Die USA waren immer schon fasziniert vom Treiben der früheren Kolonialherren. Doch die königliche Hochzeit löst ganz besonderen Wirbel aus - auch dank Meghan Markles US-Familie.

 

Amerikas Klatschzeitschriften haben eine neue Obsession. Nicht abgestürzte Hollywood-Stars, rivalisierende Rapper oder die Kapriolen des Kardashian-Clans - sondern die Royal Wedding. Genauer gesagt: das transatlantische Melodrama drumherum.

"Meghan Markles traurige Hochzeitsprobe - die Inside-Story!", plärrte der "National Enquirer". "Wird Dad sie zum Altar führen?", bangte die "Sun" . Die Paparazzi-Website "TMZ", sonst kein Hort aristokratischer Leidenschaft, widmet der US-britischen Vermählung eine laute Schlagzeile nach der anderen: "Königliche Hochzeitskrise", "Dad kommt nicht", "Yoga-Mom kommt dafür".

Amerika war immer schon seltsam fasziniert vom Treiben seiner früheren Kolonialherren. Doch die Vermählung des US-Starlets Meghan Markle mit Prinz Harry, dem Enkel der Queen, sorgt für einen Wirbel, wie es ihn hier lange nicht mehr gab in der "special relationship" beider Staaten.

Das liegt daran, dass die Braut die erste Amerikanerin, Schauspielerin und Person mit einem schwarzen Elternteil ist, die ins Königshaus einheiratet. Aber auch an Markles Familie, die teils nicht minder schrill ist als die Royals, doch völlig unvorbereitet darauf, wie gnadenlos die Medien sie durch den Schmutz ziehen - eine Tradition der britischen Yellow Press, der sich deren US-Cousins jetzt gierig anschließen.

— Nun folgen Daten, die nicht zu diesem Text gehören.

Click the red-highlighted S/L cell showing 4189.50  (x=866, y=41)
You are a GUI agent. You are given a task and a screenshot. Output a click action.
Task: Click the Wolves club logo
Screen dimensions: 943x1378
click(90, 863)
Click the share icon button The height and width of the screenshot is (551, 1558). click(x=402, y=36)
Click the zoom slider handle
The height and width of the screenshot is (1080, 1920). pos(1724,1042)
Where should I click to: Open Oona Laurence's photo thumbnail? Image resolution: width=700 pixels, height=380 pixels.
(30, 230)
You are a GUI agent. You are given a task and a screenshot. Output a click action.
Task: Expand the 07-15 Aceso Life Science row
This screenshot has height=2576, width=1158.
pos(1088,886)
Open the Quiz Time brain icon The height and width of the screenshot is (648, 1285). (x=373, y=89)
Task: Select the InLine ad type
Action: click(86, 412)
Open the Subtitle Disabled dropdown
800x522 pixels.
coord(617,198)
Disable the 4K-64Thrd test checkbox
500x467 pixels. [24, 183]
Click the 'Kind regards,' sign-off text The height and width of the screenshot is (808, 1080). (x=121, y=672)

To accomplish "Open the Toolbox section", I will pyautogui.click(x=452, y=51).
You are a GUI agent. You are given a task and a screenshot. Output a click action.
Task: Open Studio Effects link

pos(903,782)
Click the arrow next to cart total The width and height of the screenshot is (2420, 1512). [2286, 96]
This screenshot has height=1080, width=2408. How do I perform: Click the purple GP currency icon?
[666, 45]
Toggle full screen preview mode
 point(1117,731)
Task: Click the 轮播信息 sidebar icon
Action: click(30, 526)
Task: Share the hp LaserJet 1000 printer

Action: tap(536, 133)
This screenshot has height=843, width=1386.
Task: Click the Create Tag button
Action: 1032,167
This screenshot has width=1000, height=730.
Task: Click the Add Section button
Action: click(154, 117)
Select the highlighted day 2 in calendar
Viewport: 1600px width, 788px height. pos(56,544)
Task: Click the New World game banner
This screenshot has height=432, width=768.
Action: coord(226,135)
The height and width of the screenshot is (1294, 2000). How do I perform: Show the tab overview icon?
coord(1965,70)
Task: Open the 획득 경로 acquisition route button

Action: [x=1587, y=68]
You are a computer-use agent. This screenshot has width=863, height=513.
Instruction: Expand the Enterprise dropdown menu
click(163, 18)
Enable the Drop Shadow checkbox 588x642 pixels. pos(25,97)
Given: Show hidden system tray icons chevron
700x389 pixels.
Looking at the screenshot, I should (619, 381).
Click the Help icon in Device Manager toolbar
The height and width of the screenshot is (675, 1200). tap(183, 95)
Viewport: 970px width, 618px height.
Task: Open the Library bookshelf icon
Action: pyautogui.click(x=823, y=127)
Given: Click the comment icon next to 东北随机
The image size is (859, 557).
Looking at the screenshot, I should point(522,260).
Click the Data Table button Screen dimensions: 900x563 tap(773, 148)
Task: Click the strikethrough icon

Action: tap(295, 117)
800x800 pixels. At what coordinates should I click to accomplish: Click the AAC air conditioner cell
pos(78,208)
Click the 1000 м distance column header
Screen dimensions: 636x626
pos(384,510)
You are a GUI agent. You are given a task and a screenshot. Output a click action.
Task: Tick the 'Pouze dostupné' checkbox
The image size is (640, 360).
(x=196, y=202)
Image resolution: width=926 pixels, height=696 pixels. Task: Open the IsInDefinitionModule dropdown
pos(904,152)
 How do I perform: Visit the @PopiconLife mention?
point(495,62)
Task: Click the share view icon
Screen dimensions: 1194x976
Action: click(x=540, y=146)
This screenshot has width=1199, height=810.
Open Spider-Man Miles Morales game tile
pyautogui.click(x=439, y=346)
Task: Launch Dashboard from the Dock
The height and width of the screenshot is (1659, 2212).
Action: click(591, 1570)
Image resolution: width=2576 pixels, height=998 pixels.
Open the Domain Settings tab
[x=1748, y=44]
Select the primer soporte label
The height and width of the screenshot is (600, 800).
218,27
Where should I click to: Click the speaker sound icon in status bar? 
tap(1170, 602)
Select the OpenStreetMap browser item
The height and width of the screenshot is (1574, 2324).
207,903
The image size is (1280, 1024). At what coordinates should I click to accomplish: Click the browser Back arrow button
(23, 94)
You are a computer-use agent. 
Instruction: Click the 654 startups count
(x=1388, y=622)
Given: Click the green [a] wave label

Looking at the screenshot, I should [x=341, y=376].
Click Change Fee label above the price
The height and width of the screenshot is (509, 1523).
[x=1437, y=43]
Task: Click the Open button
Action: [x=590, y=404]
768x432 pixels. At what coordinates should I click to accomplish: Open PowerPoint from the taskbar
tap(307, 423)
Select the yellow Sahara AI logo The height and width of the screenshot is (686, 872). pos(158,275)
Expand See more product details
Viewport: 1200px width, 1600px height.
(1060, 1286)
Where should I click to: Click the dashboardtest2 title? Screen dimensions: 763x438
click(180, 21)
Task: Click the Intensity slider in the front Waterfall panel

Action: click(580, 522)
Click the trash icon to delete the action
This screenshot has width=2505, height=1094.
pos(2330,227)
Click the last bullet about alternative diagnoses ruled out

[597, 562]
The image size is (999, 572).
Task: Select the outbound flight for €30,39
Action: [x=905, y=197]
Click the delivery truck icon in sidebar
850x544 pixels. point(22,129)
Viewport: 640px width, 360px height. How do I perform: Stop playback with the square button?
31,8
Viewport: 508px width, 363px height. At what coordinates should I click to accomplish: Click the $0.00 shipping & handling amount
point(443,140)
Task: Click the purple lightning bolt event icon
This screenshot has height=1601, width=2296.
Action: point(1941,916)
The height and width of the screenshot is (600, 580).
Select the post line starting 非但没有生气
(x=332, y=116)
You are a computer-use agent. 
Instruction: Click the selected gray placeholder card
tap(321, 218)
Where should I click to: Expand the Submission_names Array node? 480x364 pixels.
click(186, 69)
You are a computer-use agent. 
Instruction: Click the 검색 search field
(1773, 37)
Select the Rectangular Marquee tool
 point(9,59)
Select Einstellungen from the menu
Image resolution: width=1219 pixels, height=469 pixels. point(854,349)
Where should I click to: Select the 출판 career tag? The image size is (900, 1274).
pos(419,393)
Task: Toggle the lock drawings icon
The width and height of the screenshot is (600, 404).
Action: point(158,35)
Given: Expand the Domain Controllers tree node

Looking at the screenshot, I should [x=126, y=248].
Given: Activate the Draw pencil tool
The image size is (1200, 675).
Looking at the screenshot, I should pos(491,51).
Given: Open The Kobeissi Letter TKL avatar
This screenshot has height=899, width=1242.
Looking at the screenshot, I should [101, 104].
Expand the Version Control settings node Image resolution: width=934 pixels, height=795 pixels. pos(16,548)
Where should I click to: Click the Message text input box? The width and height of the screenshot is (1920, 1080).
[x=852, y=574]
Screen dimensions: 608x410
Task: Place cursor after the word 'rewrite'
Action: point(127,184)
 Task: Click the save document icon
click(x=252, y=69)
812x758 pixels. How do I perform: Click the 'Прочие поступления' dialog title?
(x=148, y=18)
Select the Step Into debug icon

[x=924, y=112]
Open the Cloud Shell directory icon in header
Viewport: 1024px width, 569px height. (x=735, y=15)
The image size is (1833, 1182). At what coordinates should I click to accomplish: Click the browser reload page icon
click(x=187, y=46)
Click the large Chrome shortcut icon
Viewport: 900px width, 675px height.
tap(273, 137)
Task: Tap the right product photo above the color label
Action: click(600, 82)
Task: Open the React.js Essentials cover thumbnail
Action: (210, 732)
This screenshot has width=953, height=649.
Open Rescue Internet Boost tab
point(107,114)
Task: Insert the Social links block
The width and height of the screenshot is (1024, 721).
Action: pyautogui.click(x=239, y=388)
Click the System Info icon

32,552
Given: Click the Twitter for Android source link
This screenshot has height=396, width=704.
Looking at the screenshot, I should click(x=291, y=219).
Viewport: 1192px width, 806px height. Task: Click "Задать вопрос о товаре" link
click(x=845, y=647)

Während sich Markles schwarze Verwandtschaft vornehm im Hintergrund hält, liefert der weiße Zweig der Familie saftige Schlagzeilen - und nicht immer unverschuldet. Ihr Vater verhökerte Paparazzi-Bilder und bleibt der Hochzeit nun wegen Herzproblemen fern. Ihre Stiefschwester hört nicht auf, unratsame Interviews zu geben. Ihr Stiefbruder nannte die Heirat in einem Brief voller Schreibfehler ein "Fake-Märchen" und riet Harry zur Flucht: "Es ist noch nicht zu spät."

Dass die New-Age-Idylle der Markles da schon lange beendet war, war bisher freilich eine Privatangelegenheit gewesen. Der Beleuchter Thomas Markle und die Maskenbildnerin Doria Ragland hatten sich am Set der Seifenoper "General Hospital" kennengelernt. Markle stammte aus einer weißen Arbeiterfamilie, Raglands Vorfahren waren Sklaven. Meghan wurde 1981 geboren, doch schon zwei Jahre später trennten sich die Eltern, 1987 wurden sie geschieden.

Thomas Markle, 73, lebt heute in Mexiko, "als Einsiedler", wie es die "New York Times" beschreibt. Seine angeblich prekären finanziellen Umstände kamen aber erst unter die Lupe, als die Verlobung seiner Tochter offiziell wurde. Die soll lange keinen Kontakt zu ihm gehabt haben. Was an ihrem Erfolg in der Fernsehserie "Suits" gelegen haben könnte, deren siebte Staffel und Markles Rolle (Achtung, Spoiler) mit ihrer TV-Hochzeit endete.